ERFORDERLICHE AUFGABEN |
1. Übertragen Sie aus dem Beitrag über das Ed Blackwell Project einen Abschnitt wortgetreu. Beginnen Sie bei den Worten „So by the time“ und enden Sie nach „dressed and cherubic.“.
2. Beantworten Sie anhand des Beitrags über das Ed Blackwell Project:
(a) Wann und wo wurde das Quartett live aufgenommen?
(b) Wer organisierte das Festival?
(c) Wer half Blackwell laut den Liner Notes auf dem Weg zur Bühne?
3. Fassen Sie den Absatz im Beitrag über das Ed Blackwell Project, der mit „Ed Blackwell Project – „What It Is?““ beginnt, als Stichpunktliste zusammen und behalten Sie dabei die wesentlichen Fakten bei.

AUSGANGSTEXT |
Antwort auf: Enja Records

#12304929  | PERMALINK

gypsy-tail-wind
Moderator
Biomasse

Registriert seit: 25.01.2010

Beiträge: 67,736

Ed Blackwell Project – „What It Is?“ | Nicht konstatierend What It Is wie bei Mal Waldron, sondern mit Fragezeichen dieses Mal – und das passt, denn dieses phänomenale Quartett ist auf der Suche. Graham Haynes (cor), Carlos Ward (as/fl), Mark Helias (b) und Ed Blackwell (d) wurden am 8. August 1992 im Yoshi’s in Oakland live aufgenommen. Fast auf den Tag zwei Monate vor seinem Tod (7. Oktober 1992, geboren wurde er am 10. Oktober 1929) trat Ed Blackwell zum ersten Mal als Leader in Kaliforniern auf – es blieb sein letzter Gig, schon davor hatte er wegen gesundheitlicher Probleme Auftritte absagen müssen. Zum Glück nicht diesen einen beim Eddie Moore Festival in Oakland. Moore war 1990 während eines Gigs gestorben – und er war der Drummer, der bei Dewey Redman einsprang, wenn Blackwell verhindert war – und umgekehrt, denn sie beide spielten regelmässig mit Redman. Die Organisatorin des Festivals, Jessica Felix, traf in der Küche (aka Backstage-Bereich) des Village Vanguard zufällig auf Blackwell und fragte ihn, ob er beim Festival auftreten wolle. „He was very sick […], but he said he had hear about the festival. When I asked if he’d come out, he said, ‚Yeah, for Eddie, I will'“. Das Festival dauerte eine Woche, es spielten u.a. Lester Bowie, George Cables, Tootie Heath oder James Newton, aber Blackwell war der Headliner am Samstagabend. David Rubien beschreib in den Liner Notes (März 1993) die Atmosphäre im Yoshi’s:

So by the time Blackwell approached the bandstand, helped by his manager Kunle Mwanga, the club was hushed. Cocktail glass clanking was minimal and few patrons were smoking. A thick sense of reverence hung over the scene, which seemed to witness the ascension of a saint. The apostels had already been on stage for quite some time, waiting. Carlos Ward, stationed next to his alto saxophone and flute, seemed meditative, lost in concentration. The handsome Mark Helias, looking almost Keroucian [sic], held his bass and gazed inscrutably at the audience. Trumpeter Graham Haynes was nattily dressed and cherubic.

QUELLDATEN |
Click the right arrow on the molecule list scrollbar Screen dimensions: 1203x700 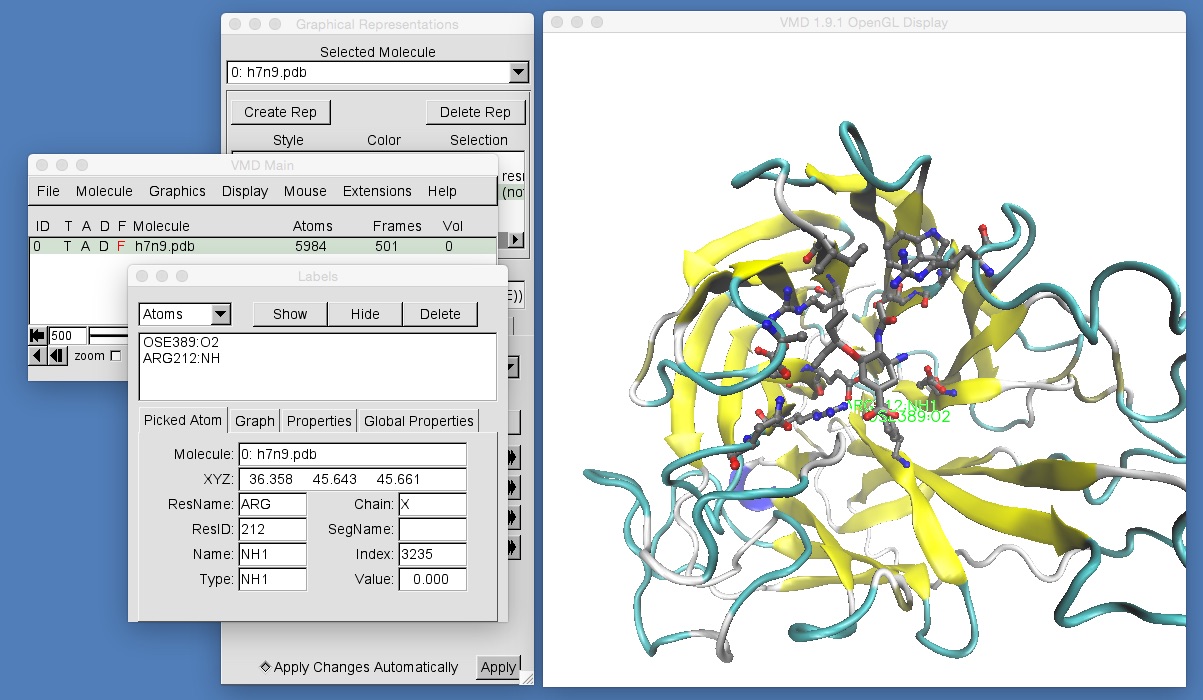click(515, 240)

ERWARTETE ERGEBNISSE |
1.
So by the time Blackwell approached the bandstand, helped by his manager Kunle Mwanga, the club was hushed. Cocktail glass clanking was minimal and few patrons were smoking. A thick sense of reverence hung over the scene, which seemed to witness the ascension of a saint. The apostels had already been on stage for quite some time, waiting. Carlos Ward, stationed next to his alto saxophone and flute, seemed meditative, lost in concentration. The handsome Mark Helias, looking almost Keroucian [sic], held his bass and gazed inscrutably at the audience. Trumpeter Graham Haynes was nattily dressed and cherubic.

2.
(a) Am 8. August 1992 im Yoshi’s in Oakland.
(b) Jessica Felix.
(c) Sein Manager Kunle Mwanga.

3.
- Album: „What It Is?“ des Ed Blackwell Project, mit Fragezeichen im Titel, anders als Mal Waldrons What It Is.
- Besetzung: Graham Haynes (cor), Carlos Ward (as/fl), Mark Helias (b), Ed Blackwell (d).
- Aufnahme: live am 8. August 1992 im Yoshi’s in Oakland.
- Blackwell (geb. 10. Oktober 1929, gest. 7. Oktober 1992) trat dort erstmals als Leader in Kalifornien auf. Es war sein letzter Gig, zuvor musste er aus gesundheitlichen Gründen Auftritte absagen.
- Anlass: Eddie Moore Festival in Oakland. Moore starb 1990 während eines Gigs. Er und Blackwell spielten regelmäßig mit Dewey Redman und sprangen füreinander ein.
- Die Organisatorin Jessica Felix traf Blackwell zufällig in der Küche des Village Vanguard und lud ihn ein. Er sagte „for Eddie“ zu.
- Das Festival dauerte eine Woche, u.a. mit Lester Bowie, George Cables, Tootie Heath und James Newton. Blackwell war Headliner am Samstagabend.
- David Rubien beschreibt die Atmosphäre in den Liner Notes (März 1993).